That's reassuring - usual alarmist claptrap then ?
Hopefully, no right thinking beekeeper would feed their bees on commercial honey - particularly honey from other parts of the world - anyway ?
Do not know anyone who does, irrespective of origin. The discrimination that equating the word 'foreign' with 'inferior' or 'contaminated' brings is both unfair and very often wrong.
This is no disease free idyllic group of Isles we live in, and in the case of imported bees it is more often not what they bring in but what they catch here that is the issue. UK honey can be carrying these problems just as much as most other provenances, in particular where the honey from a large number of colonies or even producers is bulked and blended. ( There are however certain provenances where contamination of the honey with AFB spores is almost ubiquitous.)

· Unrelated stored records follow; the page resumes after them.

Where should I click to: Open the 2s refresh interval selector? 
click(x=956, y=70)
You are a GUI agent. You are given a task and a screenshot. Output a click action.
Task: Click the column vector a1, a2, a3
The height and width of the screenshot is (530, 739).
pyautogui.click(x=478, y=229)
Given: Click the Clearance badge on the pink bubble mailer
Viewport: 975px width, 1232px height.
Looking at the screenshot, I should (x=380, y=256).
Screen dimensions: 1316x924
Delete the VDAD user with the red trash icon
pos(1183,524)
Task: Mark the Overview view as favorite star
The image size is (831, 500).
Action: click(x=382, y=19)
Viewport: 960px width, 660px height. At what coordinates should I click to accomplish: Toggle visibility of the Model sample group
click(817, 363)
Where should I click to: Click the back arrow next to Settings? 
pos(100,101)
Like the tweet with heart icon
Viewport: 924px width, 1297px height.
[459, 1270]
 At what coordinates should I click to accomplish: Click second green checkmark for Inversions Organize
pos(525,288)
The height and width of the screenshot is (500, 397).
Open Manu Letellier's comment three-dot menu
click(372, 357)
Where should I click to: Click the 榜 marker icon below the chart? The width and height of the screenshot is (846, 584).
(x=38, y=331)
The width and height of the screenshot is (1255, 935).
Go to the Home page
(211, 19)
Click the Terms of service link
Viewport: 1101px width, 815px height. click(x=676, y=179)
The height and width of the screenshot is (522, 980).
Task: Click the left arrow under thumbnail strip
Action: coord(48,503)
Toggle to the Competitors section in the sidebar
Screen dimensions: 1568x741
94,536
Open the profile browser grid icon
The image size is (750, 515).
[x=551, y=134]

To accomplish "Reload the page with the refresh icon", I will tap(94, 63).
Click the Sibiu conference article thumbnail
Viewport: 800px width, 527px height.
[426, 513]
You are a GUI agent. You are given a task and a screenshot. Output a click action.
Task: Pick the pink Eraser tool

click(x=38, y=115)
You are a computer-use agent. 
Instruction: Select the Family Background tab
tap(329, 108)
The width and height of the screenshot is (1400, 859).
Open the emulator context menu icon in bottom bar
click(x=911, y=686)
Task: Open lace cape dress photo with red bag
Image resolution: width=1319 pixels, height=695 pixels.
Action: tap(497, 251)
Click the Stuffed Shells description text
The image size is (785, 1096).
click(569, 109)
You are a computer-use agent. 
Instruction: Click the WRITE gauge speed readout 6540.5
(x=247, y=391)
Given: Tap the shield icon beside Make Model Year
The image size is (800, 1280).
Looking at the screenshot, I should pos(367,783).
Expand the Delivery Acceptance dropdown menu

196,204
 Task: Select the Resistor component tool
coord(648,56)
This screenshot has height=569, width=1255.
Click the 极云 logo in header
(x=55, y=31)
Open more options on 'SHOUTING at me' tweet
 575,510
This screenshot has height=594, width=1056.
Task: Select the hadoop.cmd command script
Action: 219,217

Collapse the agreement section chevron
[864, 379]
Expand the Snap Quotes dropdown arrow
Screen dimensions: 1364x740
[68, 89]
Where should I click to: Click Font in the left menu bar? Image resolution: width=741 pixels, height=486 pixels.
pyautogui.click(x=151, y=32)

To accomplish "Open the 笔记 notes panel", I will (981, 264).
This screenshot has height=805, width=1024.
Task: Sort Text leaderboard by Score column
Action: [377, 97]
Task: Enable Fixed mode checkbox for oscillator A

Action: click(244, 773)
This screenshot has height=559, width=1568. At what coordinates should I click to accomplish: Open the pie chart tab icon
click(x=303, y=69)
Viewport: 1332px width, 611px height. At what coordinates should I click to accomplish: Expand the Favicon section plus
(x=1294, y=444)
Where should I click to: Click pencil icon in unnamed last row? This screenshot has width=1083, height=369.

To itma, and your inaccurate and repeated from other threads statement about the origins of foreign bees into Wales, and some unknown and unknowable virus that they might contain that would devastate our bees and did not do so to theirs...............that is an argument that can be used to virtually shut down trade in any animal or vegetable product. Would suit some I know, but of course it can be used against you as well.
Welsh lamb, a fine product I eat and enjoy, should, under the same principle, be banned everywhere other than local sales in its area. There is also a tiny (vanishingly so, as with EU bees) possibility that they might be carrying something they are resistant to locally that could hit the flocks everywhere else. Where does the 'pull up the drawbridge' attitude lead in the end?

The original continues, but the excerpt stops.